Probability of Love...

Firstly, beautiful girls in engineering college?? You do know that it is not possible?

I'm kidding. Stereotype be still rampant among all my peers. Let's get to the question.

The total number of ways that the $5$ friends can fall in love is obviously $10^5$ as each person has $10$ choices.

Now, we need the number of cases where all of them fall for different persons. The way to do this is to choose five girls from the ten and pair them with each guy keeping in mind the order. This means we have $10C_5$ ways of choosing and $5!$ ways of pairing the chosen persons. Hence, the total number of favorable cases is $10C_5*5!$ . You can simply think of this as permutation of $10$ things taken $5$ at a time, i.e. $10P_5$ .
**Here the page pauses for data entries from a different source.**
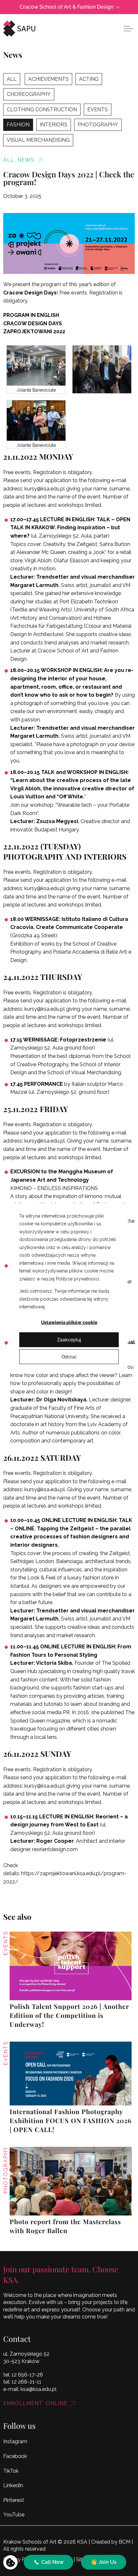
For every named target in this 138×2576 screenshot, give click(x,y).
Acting (89, 79)
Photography (98, 125)
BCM (124, 2542)
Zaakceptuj (69, 1339)
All (12, 79)
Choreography (29, 94)
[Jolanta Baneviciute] (36, 365)
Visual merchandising (38, 140)
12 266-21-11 (26, 2382)
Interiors (53, 125)
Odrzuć (69, 1356)
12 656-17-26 (27, 2375)
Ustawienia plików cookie (69, 1322)
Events (97, 109)
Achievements (48, 79)
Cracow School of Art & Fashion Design (66, 7)
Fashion (18, 125)
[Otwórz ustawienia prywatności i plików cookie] (10, 2562)
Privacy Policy (19, 2559)
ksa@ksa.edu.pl (38, 2389)
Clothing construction (42, 109)
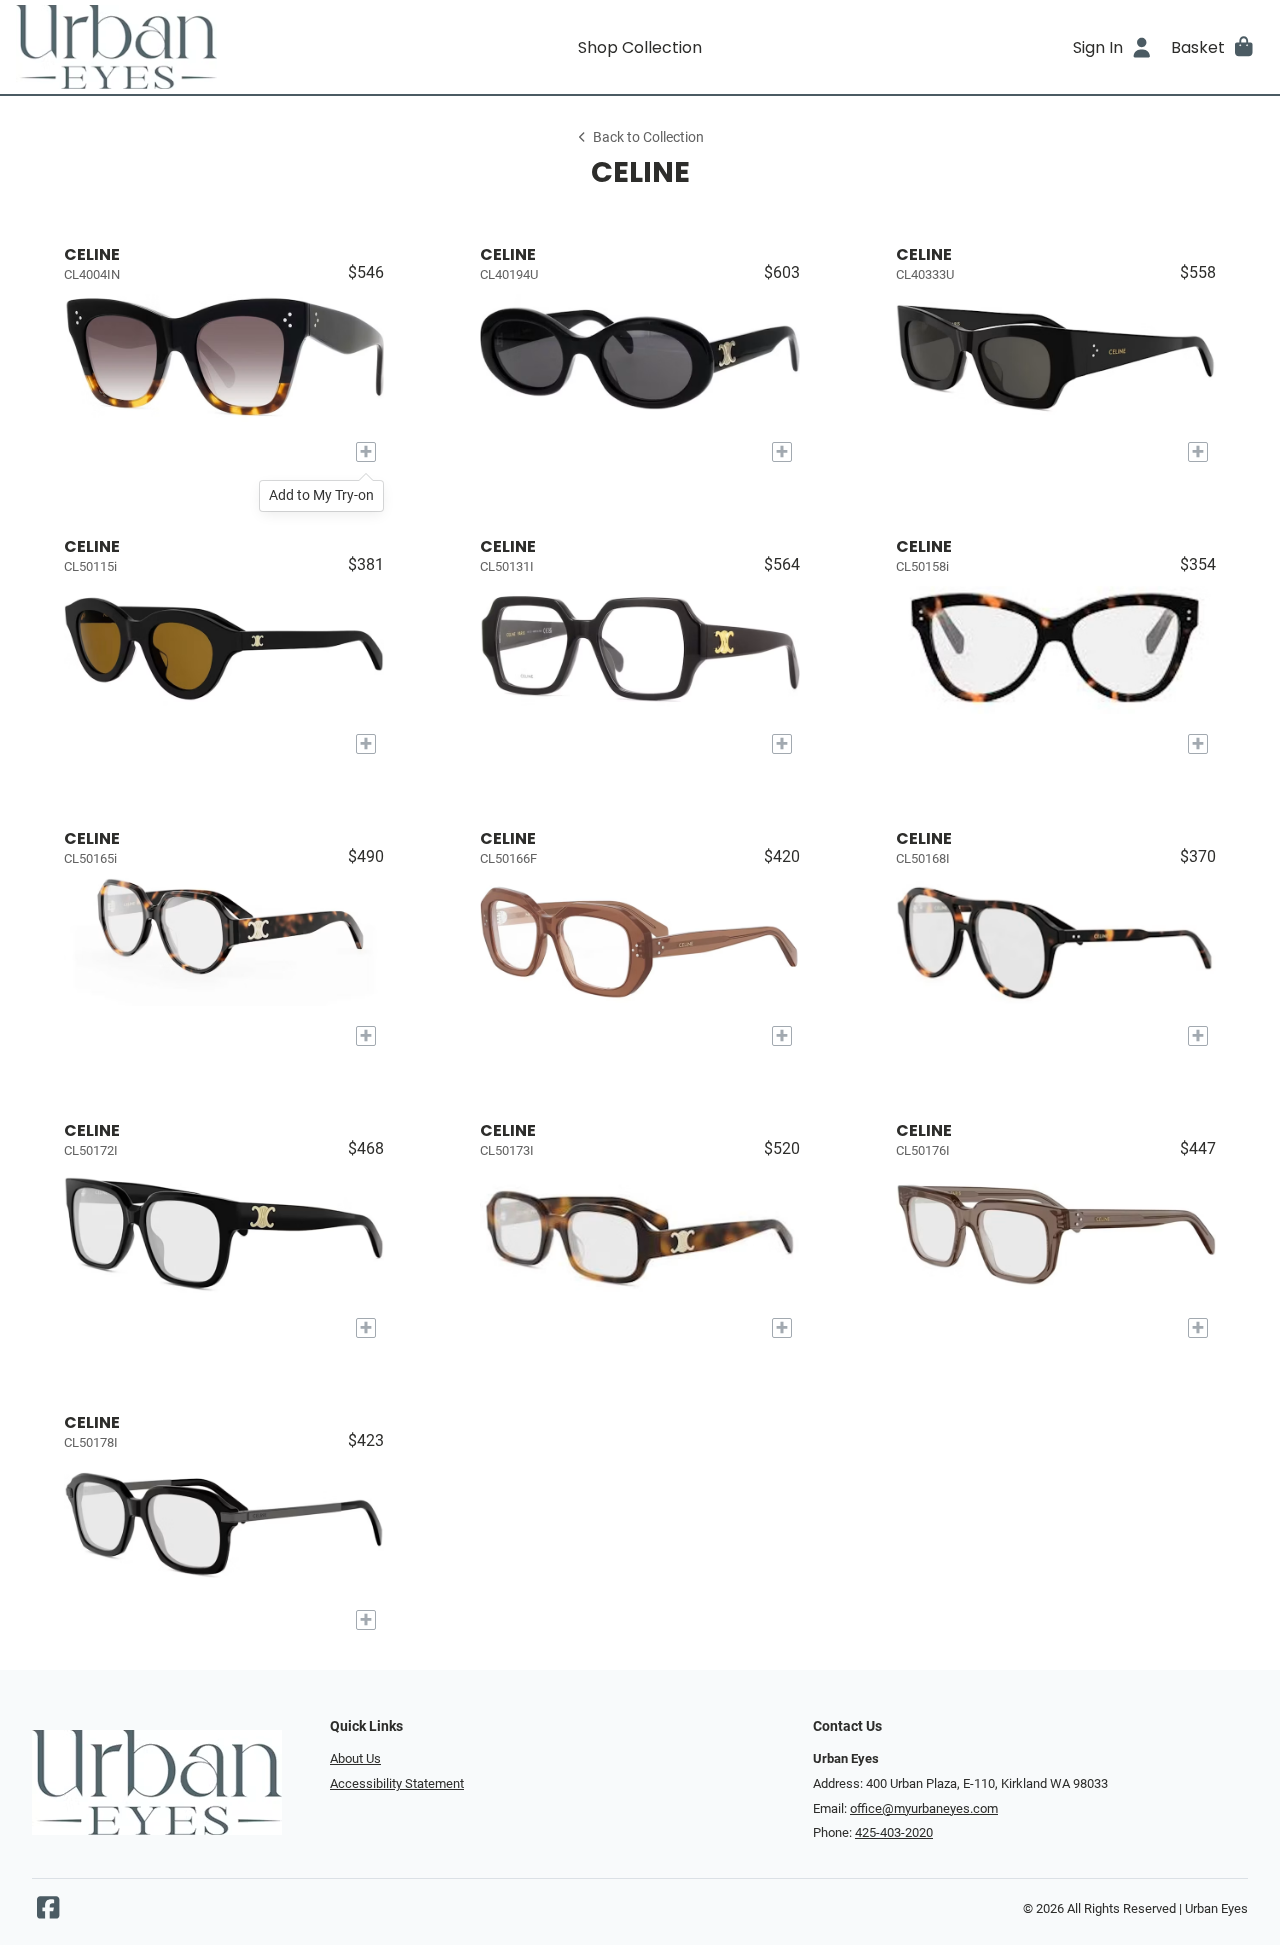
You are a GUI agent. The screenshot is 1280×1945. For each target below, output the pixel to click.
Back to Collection (648, 137)
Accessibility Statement (397, 1783)
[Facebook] (48, 1912)
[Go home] (172, 47)
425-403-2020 (894, 1832)
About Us (355, 1758)
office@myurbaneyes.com (924, 1808)
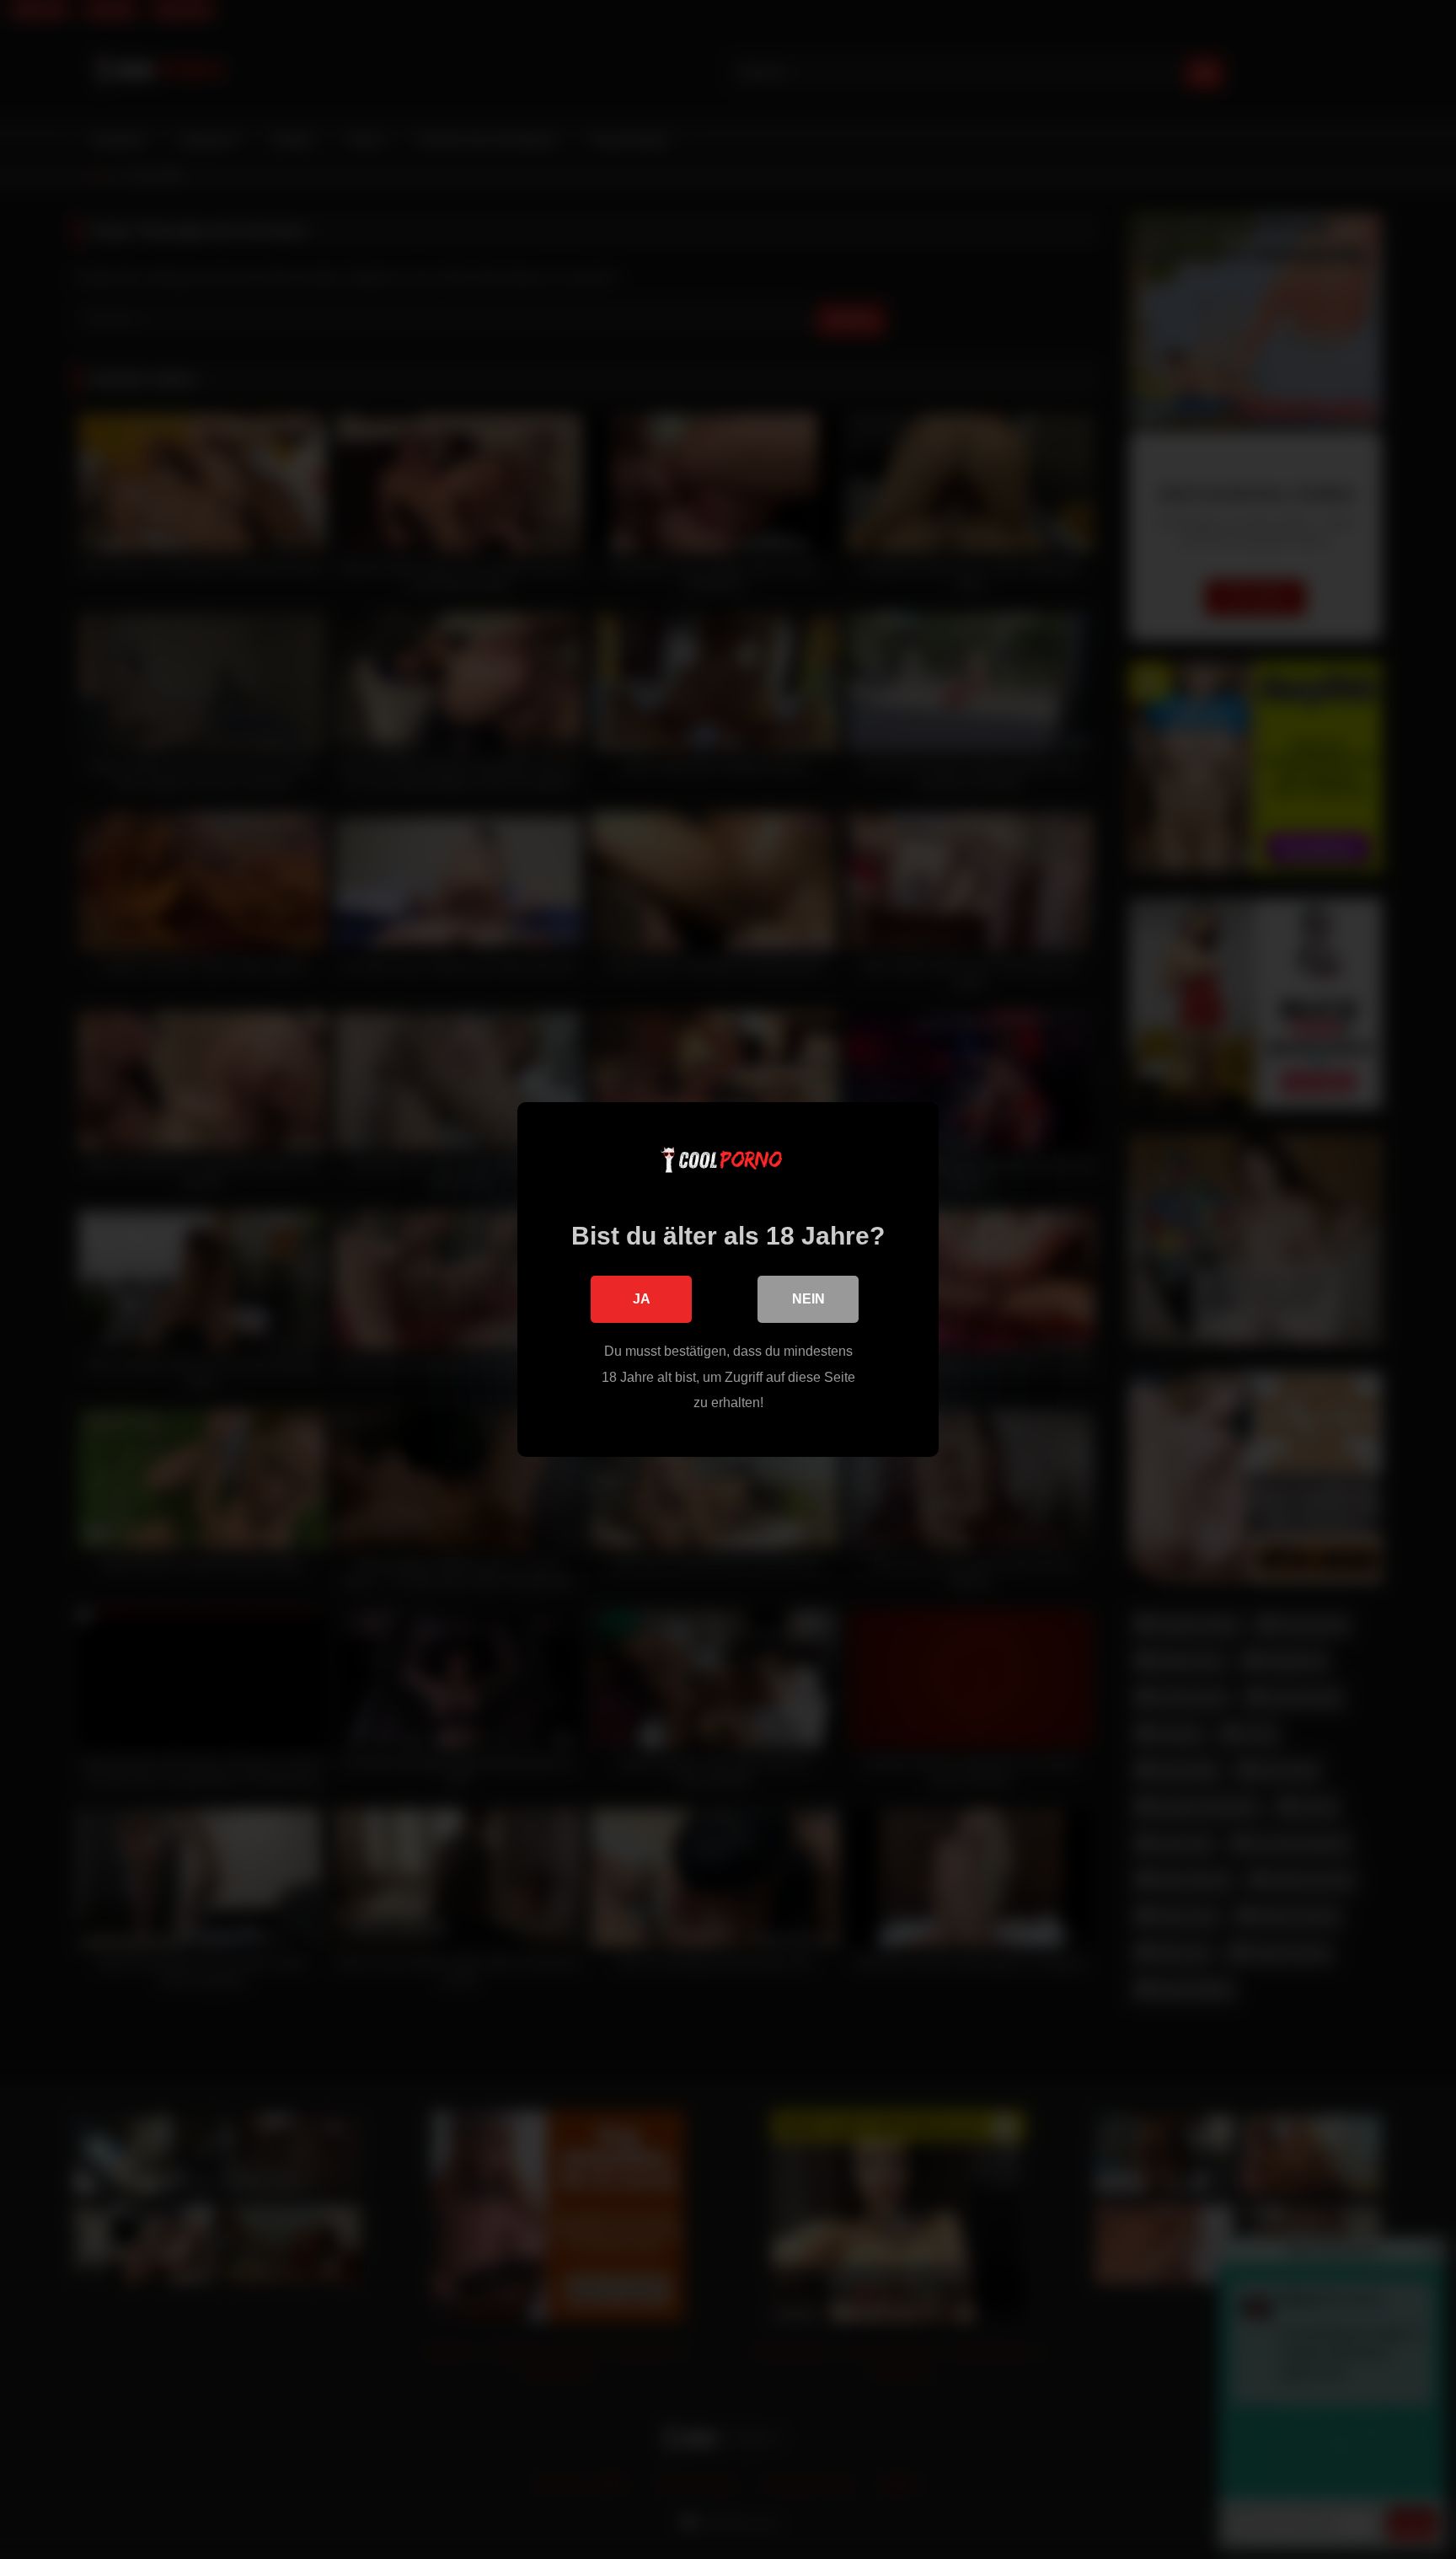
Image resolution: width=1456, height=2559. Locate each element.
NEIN (808, 1299)
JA (641, 1299)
Therefore, the required probability is: $(10P_5)/10^5=189/625$

$189+625=\boxed{814}$

Total ways in which these $5$ boys can fall in love $= 10 \times 10 \times 10 \times 10 \times 10$

Total ways in which there $5$ boys fall in love such that their dream girls are different $= 10 \times 9 \times 8 \times 7 \times 6$

Probability that they don't clash over their dream girls $= \dfrac{10 \times 9 \times 8 \times 7 \times 6}{10 \times 10 \times 10 \times 10 \times 10} = \dfrac{9 \times 7 \times 3}{25 \times 25} = \dfrac{189}{625}$

From a probability perspective:

The first boy has probability $1$ of choosing an unchosen girl; the next, a $\tfrac{9}{10}$ probability; then $\tfrac{8}{10}$ , and so on. Each choice is independent, so:

$P = 1\cdot\tfrac{9}{10}\cdot\tfrac{8}{10}\cdot\tfrac{7}{10}\cdot\tfrac{6}{10} = \tfrac{189}{625}$ .

$189 + 625 = 814.$